Yeni tip koronavirüs salgını uluslararası topluma acı biçimde gösterdi ki devletler, hayata dair kritik alanlardan çekilmemeli, düzenleyici ve denetleyici rolüne, yatırımcı özelliğini de eklemeli. Türkiye'miz, bilhassa son yıllardaki politik tercihleri ile bireylerin beklentileri ve zorlu zamanların gerekleri arasındaki dengeyi gözeten kamu harcamalarına yönelerek ne kadar özgün yapıda olduğunu da ispatladı. Bu noktada sıcak örnek isterseniz, size aile hekimlerinin çabasını anlatabilirim. Bizim doktor
Enver Işılak dün aradı.
"Son 15 gün içinde yurtdışına gidenlerin listesi elimizde. Nasılsınız? Öksürük, ateş, nefes darlığı şikâyetiniz oldu mu?" diye sordu. Allah'a çok şükür iyiyim. Devletimin ulaştığı kapasite, vatandaşına ulaşabilme kabiliyeti de beni, benim gibi yüz binleri fazlasıyla memnun etti.
***
Ulaştığımız safhada, ikinci kademe önlemler bizi bekliyor. Sosyal ve ticari hayatı zorunlu olarak yavaşlattığımız için 100 milyarlık ekonomik kalkan paketi bağlamında, hatta ötesinde de tedbirler gerekiyor. Nitekim Bakan Albayrak da süreci dinamik olarak niteledi ve ihtiyaca göre yeni kararlar alınabileceğini söyledi. Sesi en çok çıkandan ziyade gerçek ihtiyaç sahiplerine ulaşma mecburiyeti, ülkemizin çimentosu olan esnafa hibe ve faizsiz kredi verilmesinin sayısız faydaları olacağına işaret ediyor.
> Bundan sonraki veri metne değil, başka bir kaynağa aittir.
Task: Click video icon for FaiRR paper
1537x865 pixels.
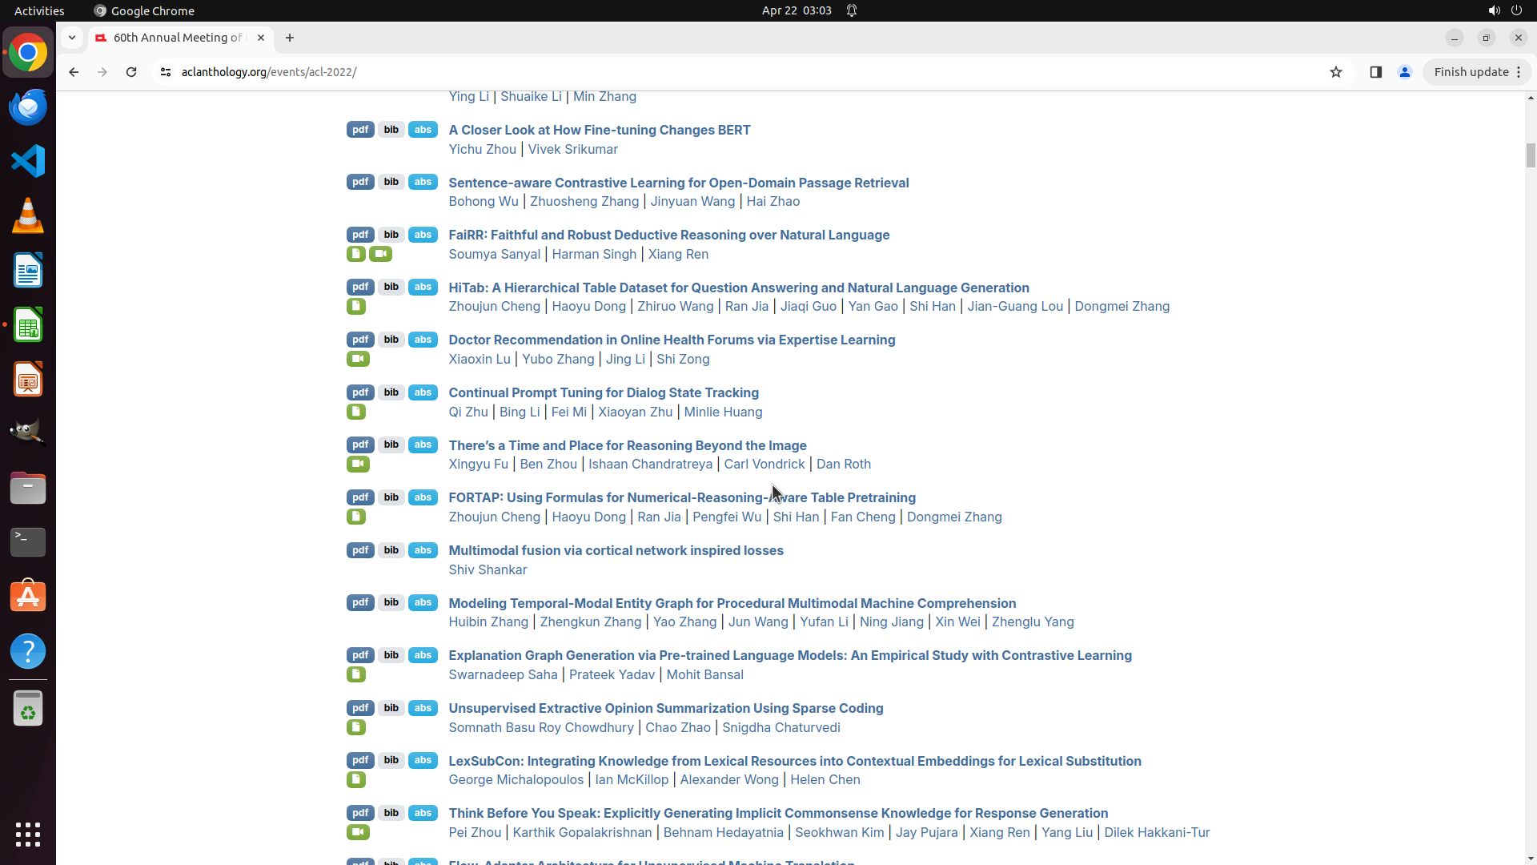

Aynı şekilde, piyasada çarpan etkisi yapan yatırım ödeneklerinin açılması da bu dar alandan süratle çıkılmasına yardımcı olacaktır.
Özetle...
Türkiye, sabırla birkaç ay direnç gösterebilirse, neticesi yıllarca sürecek tarihi fırsatları kullanabileceği kavşağa girmiş bulunuyor...
*
Aynı gemide olduğumuzu hatırlayanlar!!!
Önceki gün TBMM'ye bilgi veren Sağlık Bakanı Koca, muhalefet sıralarından laf atmalar başlayınca bir an durdu ve Genel Kurul'da sessizliğe yol açan şu cümleyi kurdu:
"Bu ortamda sağlık üzerinden polemik yapmak hiçbir siyasetçiye şifa olmaz!"
Bizim memlekette, iktidar karşıtlığını Türkiye düşmanlığına kadar vardıran çevreler, her fırsatta dışarıdan, özellikle Avrupa'dan destek alabildiler. Lakin sınırların kapatıldığı, Avrupa'nın da kendi derdine düştüğü ibretlik anlarda, müzmin muhalifler bile Türkiye'nin kıymetini anlamaya, en azından aynı gemide olduğumuzu kavramaya başladılar ya, bu kazanım bile ilerisi için değerlidir.